Dems' Platform for Midterms? 'Throw the Bums Out'

May 23, 2018

By Christian Smith

Midterm races in Georgia represent a test of Democrats' strategy to win back states from President Trump in 2020 and counter his conservative populism with their own unabashedly progressive appeal.

"When you talk to Democratic strategists, Georgia really is right at the top of that list," said Eric Boehm, a reporter at Reason. "Democrats are looking at Georgia as one of those places where they can make inroads against that electoral map that President Donald Trump won."

On Tuesday, Stacey Abrams won Georgia's Democratic primary for governor, becoming the first black woman to be nominated for governor by a major political party. With more than 75 percent of the vote, Abrams, a former statehouse leader, defeated another former state rep in the Battle of the Staceys ー Stacey Evans.

Abrams will face the winner of a Republican runoff between Georgia's Lt. Gov. Casey Cagle and Secretary of State Brian Kemp scheduled for July 24.

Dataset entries
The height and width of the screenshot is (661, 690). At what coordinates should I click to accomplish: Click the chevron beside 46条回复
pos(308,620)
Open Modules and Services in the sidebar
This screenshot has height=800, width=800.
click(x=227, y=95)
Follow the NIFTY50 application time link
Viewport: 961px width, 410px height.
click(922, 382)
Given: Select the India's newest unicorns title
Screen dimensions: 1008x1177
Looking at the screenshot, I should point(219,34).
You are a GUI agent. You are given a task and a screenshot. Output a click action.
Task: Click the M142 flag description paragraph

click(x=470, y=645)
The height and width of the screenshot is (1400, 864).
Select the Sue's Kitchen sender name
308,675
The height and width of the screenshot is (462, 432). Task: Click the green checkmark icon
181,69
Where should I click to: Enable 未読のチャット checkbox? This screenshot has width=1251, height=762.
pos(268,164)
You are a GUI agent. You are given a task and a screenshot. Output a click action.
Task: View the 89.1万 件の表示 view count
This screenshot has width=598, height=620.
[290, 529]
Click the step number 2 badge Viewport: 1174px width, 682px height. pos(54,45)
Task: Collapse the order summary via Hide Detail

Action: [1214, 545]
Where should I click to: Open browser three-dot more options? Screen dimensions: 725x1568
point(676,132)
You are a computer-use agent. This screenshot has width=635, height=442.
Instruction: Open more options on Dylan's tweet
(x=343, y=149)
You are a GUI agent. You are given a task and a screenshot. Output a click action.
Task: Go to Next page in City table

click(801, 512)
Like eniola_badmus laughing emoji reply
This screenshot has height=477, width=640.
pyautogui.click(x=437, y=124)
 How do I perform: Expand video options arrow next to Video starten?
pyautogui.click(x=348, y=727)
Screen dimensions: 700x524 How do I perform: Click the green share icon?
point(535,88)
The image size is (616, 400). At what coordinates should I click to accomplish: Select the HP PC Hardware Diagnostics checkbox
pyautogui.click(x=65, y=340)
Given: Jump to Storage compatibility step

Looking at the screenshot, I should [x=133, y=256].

• [Exercises]
**a.** Using the article on Georgia's midterm races, decide whether each statement agrees with it, answering yes or no and quoting the deciding words: (i) Stacey Abrams won the Democratic primary for governor with more than 75 percent of the vote; (ii) the Republican runoff between Casey Cagle and Brian Kemp is set for July 24; (iii) Eric Boehm is described as a Democratic strategist.
**b.** Carry on the article about Georgia's midterm races from the point where it stops.
The records have nothing to do with the text.

• [Results]
**a.**
(i) Yes: "With more than 75 percent of the vote, Abrams, a former statehouse leader, defeated another former state rep in the Battle of the Staceys"
(ii) Yes: "a Republican runoff between Georgia's Lt. Gov. Casey Cagle and Secretary of State Brian Kemp scheduled for July 24"
(iii) No: "said Eric Boehm, a reporter at Reason"

**b.**
During her primary campaign, Abrams signaled she would not water down her progressive message in an attempt to court white conservatives away from Republicans. She has said she would raise the minimum wage, use Affordable Care Act funding to expand Medicaid, and do away with cash bail. The success or failure of her strategy could change the way Democrats approach Trump voters in 2020.

The midterm battles may have grown more difficult for Democrats recently. For the first time in the midterm election cycle, American voters are more likely to vote for the Republican candidate in their district than the Democrat according to a new Reuters poll.

If elected, the 44-year-old Abrams would become the first black woman elected governor in the United States, and only the third black governor elected by popular vote after Douglas Wilder in Virginia in 1990, and Massachusetts's Deval Patrick in 2007.

Pinckney Pinchback became governor of Louisiana in 1872 after serving as lieutenant governor, and David Paterson was elevated from lieutenant governor in New York in 2008, but neither was elected governor.